De plus, elle ne dispose d’aucune force armée, ce qui malheureusement dans l'ordre actuel du monde est une faiblesse. La diplomatie, aussi subtile soit-elle, ne suffit pas, il faut pouvoir dissuader.

Le pouvoir turc fait jouer des contradictions qui existent entre les divers pays qui constituent l'UE.

Une citation de :Jean-François Pérouse, chercheur associé à l'Institut français d'études anatoliennes, à Istanbul.

Si Bruxelles devrait en théorie défendre fermement ses membres, elle doit quand même ménager Ankara, qui détient un levier de poids : le pacte migratoire conclu avec l’UE en 2016, au plus fort de la crise syrienne.

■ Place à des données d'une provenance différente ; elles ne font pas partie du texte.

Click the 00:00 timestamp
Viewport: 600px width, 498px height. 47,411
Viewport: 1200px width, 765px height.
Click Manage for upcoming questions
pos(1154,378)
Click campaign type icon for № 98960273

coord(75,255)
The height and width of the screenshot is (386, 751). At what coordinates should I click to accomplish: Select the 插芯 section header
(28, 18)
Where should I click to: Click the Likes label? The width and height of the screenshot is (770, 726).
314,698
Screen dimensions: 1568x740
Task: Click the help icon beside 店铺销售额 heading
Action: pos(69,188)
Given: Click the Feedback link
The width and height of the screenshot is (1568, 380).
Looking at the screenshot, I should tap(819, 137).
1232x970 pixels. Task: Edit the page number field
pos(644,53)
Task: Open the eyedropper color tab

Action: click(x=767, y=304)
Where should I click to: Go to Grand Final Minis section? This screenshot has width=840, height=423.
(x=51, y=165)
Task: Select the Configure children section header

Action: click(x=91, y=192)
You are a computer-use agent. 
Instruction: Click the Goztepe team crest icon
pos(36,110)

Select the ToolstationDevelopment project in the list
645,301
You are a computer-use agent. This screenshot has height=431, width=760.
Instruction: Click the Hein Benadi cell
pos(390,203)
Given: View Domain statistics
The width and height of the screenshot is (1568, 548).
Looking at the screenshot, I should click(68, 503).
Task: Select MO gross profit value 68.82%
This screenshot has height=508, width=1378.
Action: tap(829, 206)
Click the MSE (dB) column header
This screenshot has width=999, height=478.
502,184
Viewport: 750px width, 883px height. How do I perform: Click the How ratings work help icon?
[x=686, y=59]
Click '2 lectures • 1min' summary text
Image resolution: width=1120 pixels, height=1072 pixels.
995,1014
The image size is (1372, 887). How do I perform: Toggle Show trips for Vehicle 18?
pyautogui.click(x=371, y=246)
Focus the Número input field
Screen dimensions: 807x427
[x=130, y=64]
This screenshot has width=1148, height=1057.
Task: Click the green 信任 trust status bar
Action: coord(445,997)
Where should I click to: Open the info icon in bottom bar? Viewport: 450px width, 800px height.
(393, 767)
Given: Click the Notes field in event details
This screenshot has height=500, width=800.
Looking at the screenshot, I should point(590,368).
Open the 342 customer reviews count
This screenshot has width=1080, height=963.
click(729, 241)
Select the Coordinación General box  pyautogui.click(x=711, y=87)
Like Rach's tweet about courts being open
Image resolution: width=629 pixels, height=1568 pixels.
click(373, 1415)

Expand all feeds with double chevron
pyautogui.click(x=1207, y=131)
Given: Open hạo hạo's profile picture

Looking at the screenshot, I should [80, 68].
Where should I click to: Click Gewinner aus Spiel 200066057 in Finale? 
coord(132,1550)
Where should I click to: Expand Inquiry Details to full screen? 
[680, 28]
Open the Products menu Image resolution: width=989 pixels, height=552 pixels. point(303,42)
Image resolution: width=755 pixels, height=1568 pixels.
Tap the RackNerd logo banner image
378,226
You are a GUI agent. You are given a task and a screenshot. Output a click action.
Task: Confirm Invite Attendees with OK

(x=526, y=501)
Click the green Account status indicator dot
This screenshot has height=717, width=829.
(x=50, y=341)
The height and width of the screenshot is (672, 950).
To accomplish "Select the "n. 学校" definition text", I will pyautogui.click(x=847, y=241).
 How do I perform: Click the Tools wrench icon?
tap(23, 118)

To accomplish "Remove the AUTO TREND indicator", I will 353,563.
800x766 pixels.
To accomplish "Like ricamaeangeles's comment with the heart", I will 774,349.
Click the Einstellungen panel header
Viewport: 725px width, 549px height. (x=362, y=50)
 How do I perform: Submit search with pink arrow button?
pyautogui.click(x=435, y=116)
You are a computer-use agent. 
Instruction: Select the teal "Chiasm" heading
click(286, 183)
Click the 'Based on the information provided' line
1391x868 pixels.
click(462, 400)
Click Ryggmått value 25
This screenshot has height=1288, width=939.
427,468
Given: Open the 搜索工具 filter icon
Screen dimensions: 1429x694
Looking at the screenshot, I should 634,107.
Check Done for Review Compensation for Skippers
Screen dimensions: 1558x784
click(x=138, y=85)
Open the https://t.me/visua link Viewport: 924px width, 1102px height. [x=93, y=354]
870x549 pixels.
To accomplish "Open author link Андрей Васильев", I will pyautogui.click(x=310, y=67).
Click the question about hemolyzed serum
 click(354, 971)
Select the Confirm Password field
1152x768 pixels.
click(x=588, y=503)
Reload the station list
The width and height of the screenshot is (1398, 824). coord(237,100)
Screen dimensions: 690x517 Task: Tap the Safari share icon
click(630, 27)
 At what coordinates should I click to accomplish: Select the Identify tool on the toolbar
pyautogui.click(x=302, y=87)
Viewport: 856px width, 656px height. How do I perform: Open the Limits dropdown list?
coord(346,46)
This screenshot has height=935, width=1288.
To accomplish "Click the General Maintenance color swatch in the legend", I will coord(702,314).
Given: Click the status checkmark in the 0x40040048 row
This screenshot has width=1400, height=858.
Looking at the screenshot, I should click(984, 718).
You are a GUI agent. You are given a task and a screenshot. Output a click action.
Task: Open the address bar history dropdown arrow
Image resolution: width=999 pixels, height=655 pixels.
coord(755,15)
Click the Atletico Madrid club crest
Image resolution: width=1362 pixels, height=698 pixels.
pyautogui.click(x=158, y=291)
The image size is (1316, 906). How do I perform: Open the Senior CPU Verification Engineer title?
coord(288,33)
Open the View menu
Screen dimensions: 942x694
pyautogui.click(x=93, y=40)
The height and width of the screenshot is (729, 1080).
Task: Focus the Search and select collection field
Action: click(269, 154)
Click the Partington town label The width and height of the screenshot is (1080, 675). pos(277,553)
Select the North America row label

Le pouvoir turc tient en quelque sorte [en son pouvoir] la France et l'Allemagne, avec "le robinet migratoire" et donc la perspective d'ouvrir le robinet et de lâcher des flots de migrants vers l'Europe occidentale, note M. Pérouse. Elle se présente comme l'ultime rempart qui empêche le déversement de ce flot vers l'Europe. C’est un argument très fort dans les négociations.

Résultat : l’UE brandit la menace de sanctions, mais n’en a toujours pas imposé.

Le grand jeu de la Turquie

Au-delà de l’enjeu très concret du contrôle des espaces maritimes en Méditerranée, la Turquie poursuit son processus d’affirmation sur la scène régionale. On l’a vu en Syrie et en Libye, où elle est très active diplomatiquement et militairement, et tout récemment dans le conflit au Haut-Karabakh entre l’Arménie et l'Azerbaïdjan.

Les Turcs se sont clairement alignés aux côtés de ces derniers face aux séparatistes arméniens. On les soupçonne d’avoir déployé des mercenaires syriens, en plus d’encourager l'Azerbaïdjan dans son offensive militaire.

Cette dernière intervention, comme ses autres offensives, correspond à un calcul politique du président turc, qui cherche à faire oublier une situation économique médiocre. Inquiet des mauvais résultats de son parti lors de l’élection municipale de 2019, il songe à la présidentielle de 2023 et cherche toutes les occasions pour faire vibrer la fibre nationale, croit Jean Marcou.

Au Caucase, c’est un peu le même genre de situation qu’avec la Grèce : un conflit insoluble, qui s'endort pendant des années, puis se ravive subitement. À peine la Méditerranée orientale s'endort à nouveau, un nouveau front s'ouvre, parce qu'il doit alimenter cette rhétorique nationaliste.

Une citation de :Jean Marcou, titulaire de la Chaire Méditerranée-Moyen-Orient de Sciences Po Grenoble.

C’est également l’avis de Jean-François Pérouse, qui pense que le Caucase Sud est maintenant intégré à un grand jeu turc, lié à des dynamiques internes, qui sont celles d'un pouvoir qui s'essouffle et qui recherche sa légitimité dans des opérations extérieures de puissance, qui le présentent comme se portant au secours de tous les opprimés de la Terre et notamment du monde musulman. 

Masqué, le président turc salue la foule. On fond, on aperçoit l'imposant édifice.

Cet été, le président turc Recep Tayyip Erdogan a décidé de reconvertir la basilique Sainte-Sophie d'Istanbul en mosquée, une décision qui a soulevé la controverse en Occident.

Photo : via reuters / Murat Cetinmuhurdar/PPO

Cette rhétorique que manipule avec beaucoup d'habileté le président Erdogan tente de faire de la Turquie une puissance émergente qui prend sa place dans le concert international et dans la cour des grands.

Une citation de :Jean-François Pérouse, chercheur associé à l'Institut français d'études anatoliennes à Istanbul.

La Turquie profite aussi en partie du vide laissé par les États-Unis, qui se sont presque entièrement retirés de la région, pense le chercheur. Il faut dire qu’Ankara est également prête à prendre des risques que les pays occidentaux ne prennent plus, en s'engageant militairement sur le terrain, que ce soit en Syrie ou en Libye.

Si Recep Tayip Erdogan veut continuer d’affirmer la souveraineté turque dans la région en vue d’améliorer ses chances pour l’élection présidentielle de 2023, la situation risque de demeurer instable encore longtemps.